# Record Crappie - Lake Lawson, VA Beach, VA



## Johnny (May 13, 2015)

.


Just saw this posted on a fishing forum I belong to . . . . 

https://hamptonroads.com/2015/05/teen-snags-trophysized-crappie
Lake Lawson is near Virginia Beach, VA.

My wife and I just started targeting Crappie and this one would be a wall hanger for sure!!
There is a "replica" of an 18" Crappie in our local bait shop that is HUGE compared to the ones we catch.








.


----------



## lugoismad (May 13, 2015)

I hate forced perspective photos. His arm is extended. That fish isn't near as big as it looks.

This is my dad holding a 14" Crappie.







I'm sure it would look huge if he held it away from his body like that.

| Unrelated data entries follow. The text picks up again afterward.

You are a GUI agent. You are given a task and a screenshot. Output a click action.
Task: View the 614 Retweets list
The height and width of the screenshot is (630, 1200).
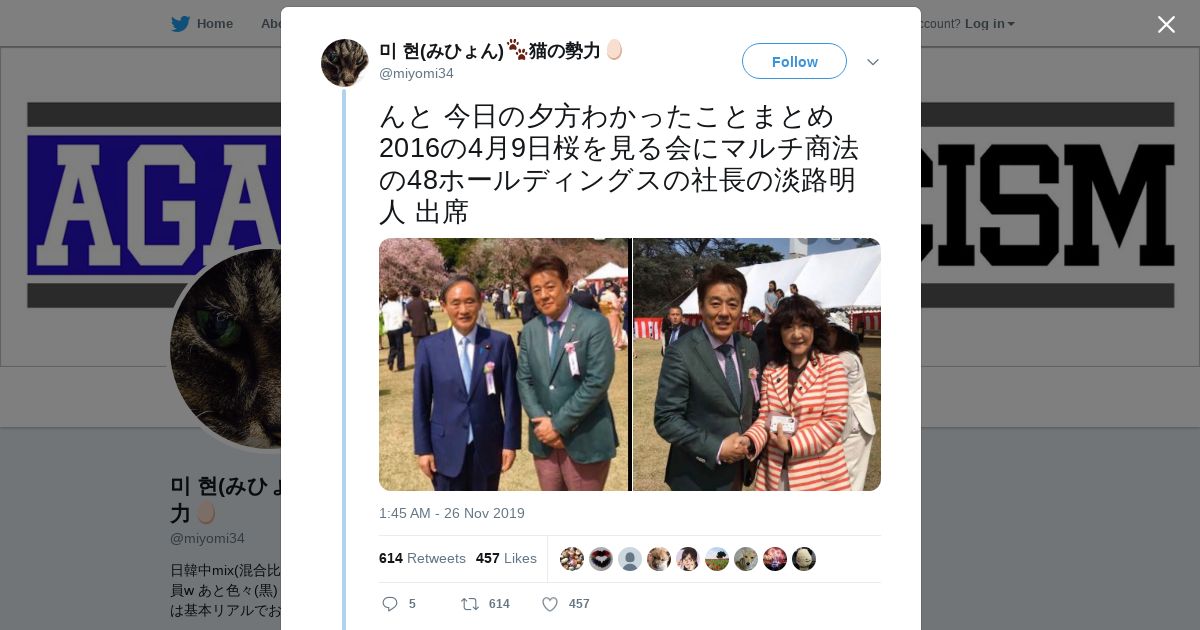pyautogui.click(x=422, y=558)
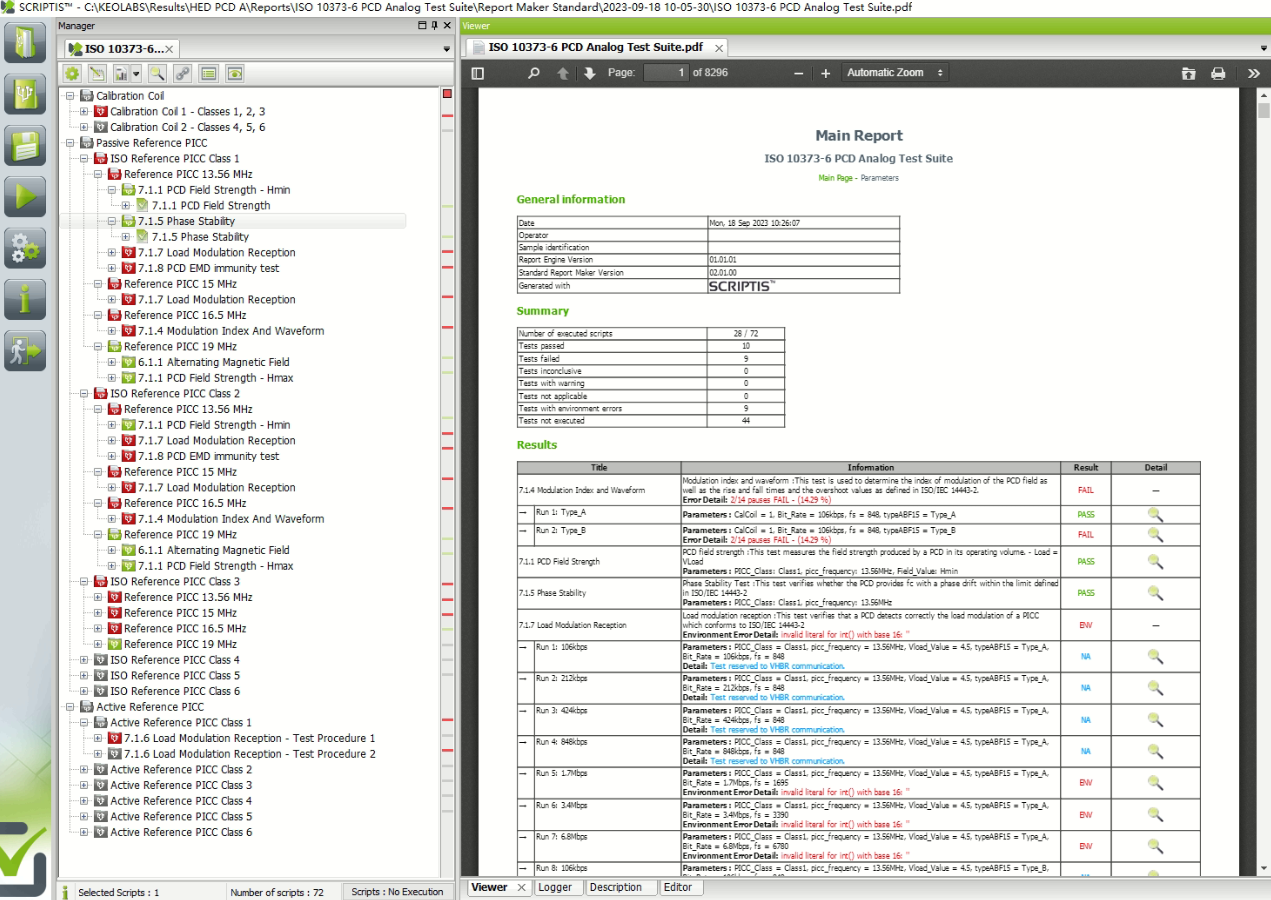Click the Parameters link under report title
1271x900 pixels.
[x=879, y=178]
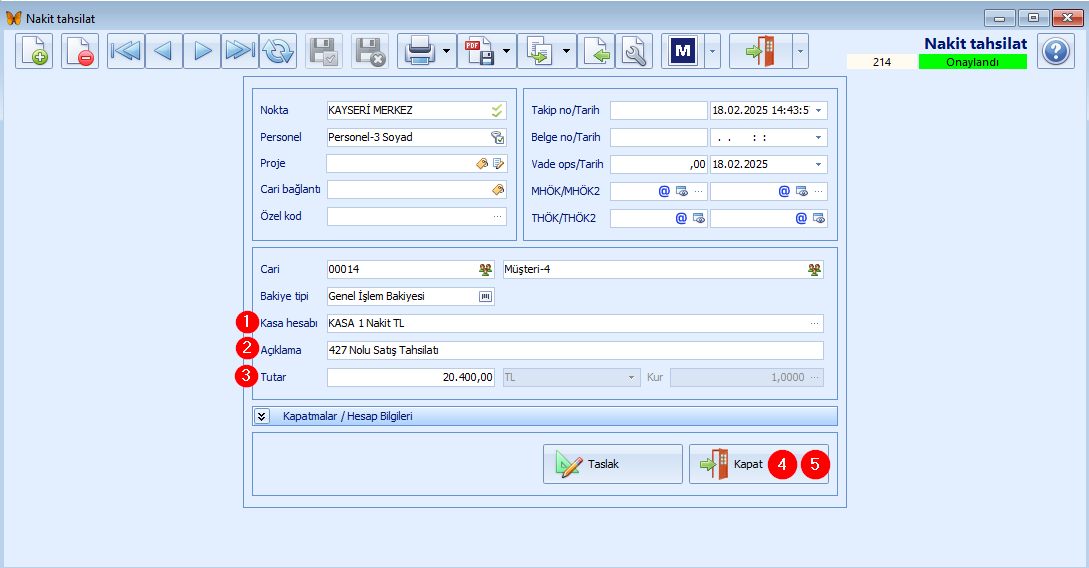The height and width of the screenshot is (568, 1089).
Task: Jump to the last record
Action: [240, 51]
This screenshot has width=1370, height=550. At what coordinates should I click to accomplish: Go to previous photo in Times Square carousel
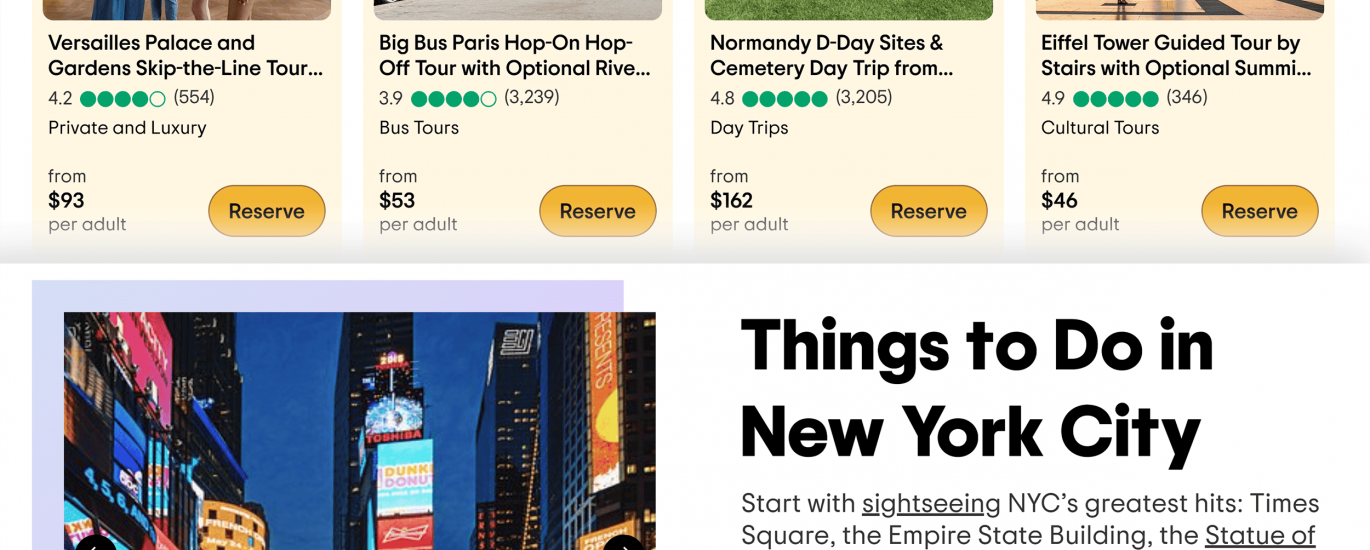[x=96, y=546]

And this is my kitchen counter with the 25 1-1.5lb bluegill I pulled out of that same lake


----------



## Insanity (May 13, 2015)

Dang that was a nice one. 
My dad caught a bluegill that we guessed weighed 4 pounds in Ala. When I was a kid. Sucker covered a dinner plate after it was cooked. 
I got into some 15 inch crappie in a pond last year. But they where skinny as heck.


----------



## surfman (May 15, 2015)

While it is nice to get your name up in lights I am glad the kid released it to make more babies. I am not opposed to keeping fish for food, I do it all the time but some are only out for recognition and take a lot of fish only for that reason. It is kind of upsetting to see how "professionals" sometimes handle fish rather carelessly on TV, even if they release the fish. If you intend to release it please handle with care. Otherwise enjoy a good catch of fresh fish. That is a nice fish the young man caught.


----------



## BigTerp (May 15, 2015)

lugoismad said:


> I hate forced perspective photos. His arm is extended. That fish isn't near as big as it looks.
> 
> This is my dad holding a 14" Crappie.
> 
> ...



Who cares how he holds it. It's a 14 year old kid who caught his biggest crappie ever. The "mine is bigger than yours" thing seems kind of silly.


----------



## lugoismad (May 15, 2015)

BigTerp said:


> Who cares how he holds it. It's a 14 year old kid who caught his biggest crappie ever. The "mine is bigger than yours" thing seems kind of silly.




Eh, I just hate the forced perspective.

Its a pet peeve. I talk on reddit.com/r/fishing and SO many people post pics with them holding forced perspective pics. I saw a perch someone tried to make look like it was a 10 pounder.


----------